Ini Motif Manual
User Manual:
Open the PDF directly: View PDF
.
Page Count: 10

IniMotif User Manual
Lu Cheng, May 12, 2009
lu.cheng@cs.helsinki.fi
1 Preface
IniMotif devotes to discovers motifs from large amounts of sequencing data. All sequences should
be with the same length. We also assume the existence of a consensus sequence in the data.
The software is designed based on Hamming distance Model. At first the substring with the highest
count will be chosen as the consensus sequence, then all substrings of a sequence will be compared
to the consensus sequence.
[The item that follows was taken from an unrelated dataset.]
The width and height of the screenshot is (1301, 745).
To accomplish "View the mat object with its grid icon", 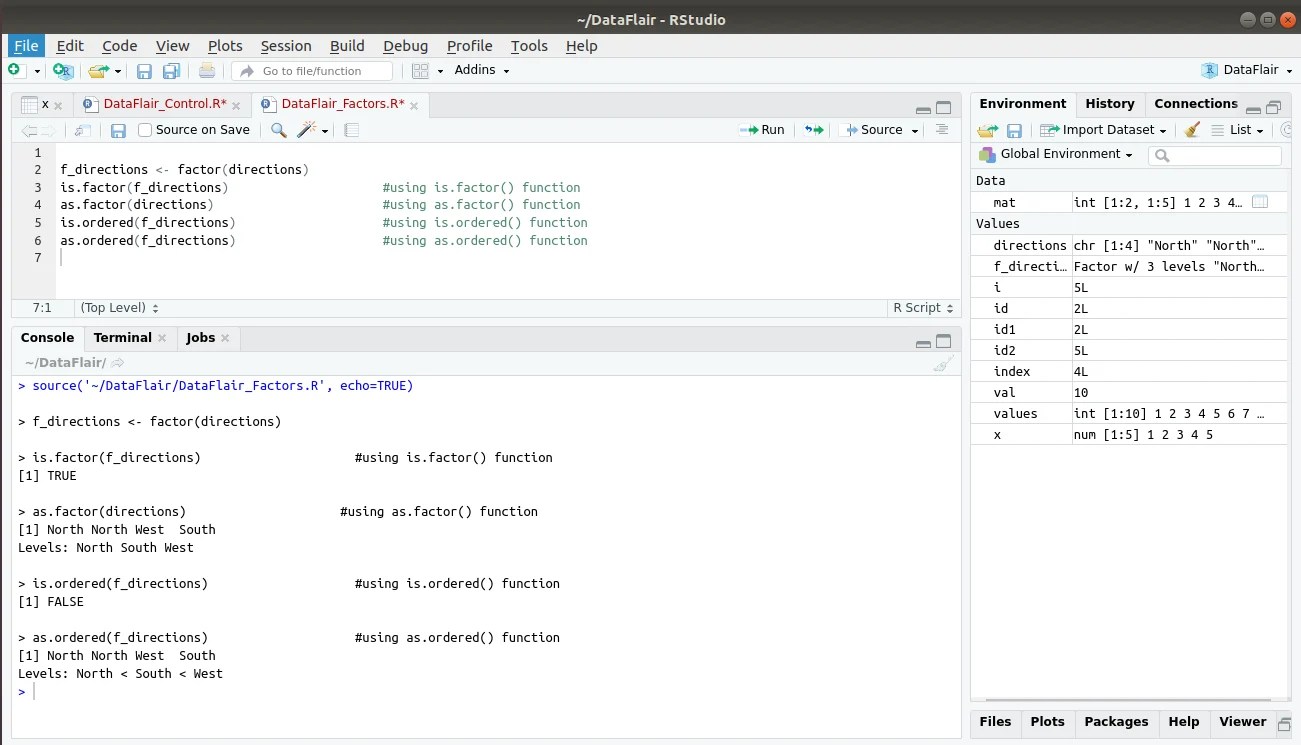I will click(1259, 201).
The substring with the lowest hamming distance is regarded as the
binding site of this sequence.
2 Instructions for running the program
The IniMotif software consists of three modules: The first java module produces all necessary data,
including the motif logos; the second matlab module draws figures from the data produced by the
first module; the third perl module organizes all information in the form of HTML pages.
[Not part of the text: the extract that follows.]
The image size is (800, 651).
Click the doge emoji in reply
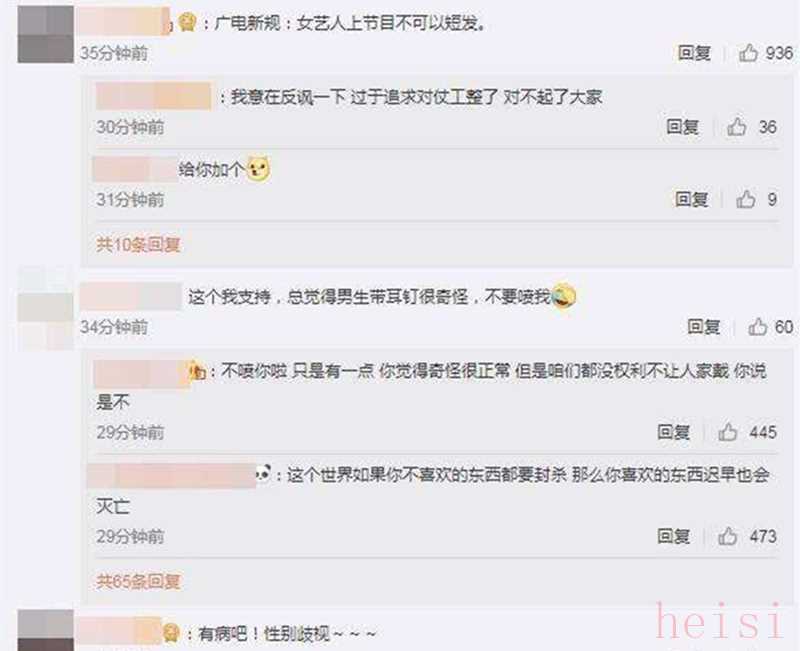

We strongly recommend you to read Section 4 if you are not clear about the predefined specifics.
2.1 The java module
1. How to run the module?
cd IniMotif_directory
make compile
java -jar InitialMotif.jar -MODE
# please make sure the “para.txt” under “paras” directory is set properly for the
corresponding -MODE; in case of low memory, please use “java -Xms512m
-Xmx1024m -jar InitialMotif.jar -MODE” instead #
2. Different Modes
the “-MODE” can be replaced by the following parameters:
-cycle: the input directory contains a cycle of SELEX data, each filename should contain the
full barcode
-batch: the input directory contains a batch of SELEX data, which is orgnized as several
cycle directories, each cycle directory of the batch should be named as 0,1,2... e.g. the batch
directory is B, which contains "1,3,4,5" cycle directories, each cycle direcotry contains the
fullbarcode files, like "B_ACTCG_4.txt"
-allbatches: the input directory contains several batch directories, which is organized as
descripted above
-uniform: the input directory contains all barcode files of all cycles and all batchs in one
folder. (The whole process may take 5 or 6 hours)
3. Parameter setting (in para.txt)
The first line is the explanation for the parameters
The second line is the input directory
The third line is the output directory
The fourth line tells the location of the background distribution file
The fifth line shows the location of the barcode-TfName table file
The sixth line is the minimum motif width
The seventh line is the maximum motif width
The eighth line is the length of the input sequences
4. skip Mode
In the practical usage of IniMotif, sometimes we put new data with the old data, then we
need to run IniMotif for the merged dataset using old parameter settings. This causes lots of
redundant computation: those old files which has already been processed should not be
processed again. Thus we introduce the skip Mode, just type the following command in your
console:
java -jar InitialMotif.jar -MODE -skip
For a sequence file, IniMotif checks whether the necessary data files are available in the
corresponding output directory. If all data files are available, then this sequence file will not
be processed.
2.2 The Matlab Module
1. How to run the module?
cd IniMotif_directory/CreateFigure
matlab &
drawAllBatches(root_dir, widths, MODE)
# In matlab console, type drawAllbatches('selex/IniMotifOutput', [6:10], 'normal'). If
you want to skip producing already existed figures, please just type
drawAllbatches(selex/IniMotifOutput, [6:10], 'skip') ,
# Here the 'root_dir' contains all dataset for different batches, including the initial
batch 0. Batch 0 should only contain one 0 cycle
# width specifies the widths for producing figures. For example, [6 8 9] means only
produce figures for motif width 6, 8, and 9
# MODE should be a string, you can either use 'normal' or 'skip'. 'normal' mode
always produces new figures; 'skip' mode will skip producing already existed figures.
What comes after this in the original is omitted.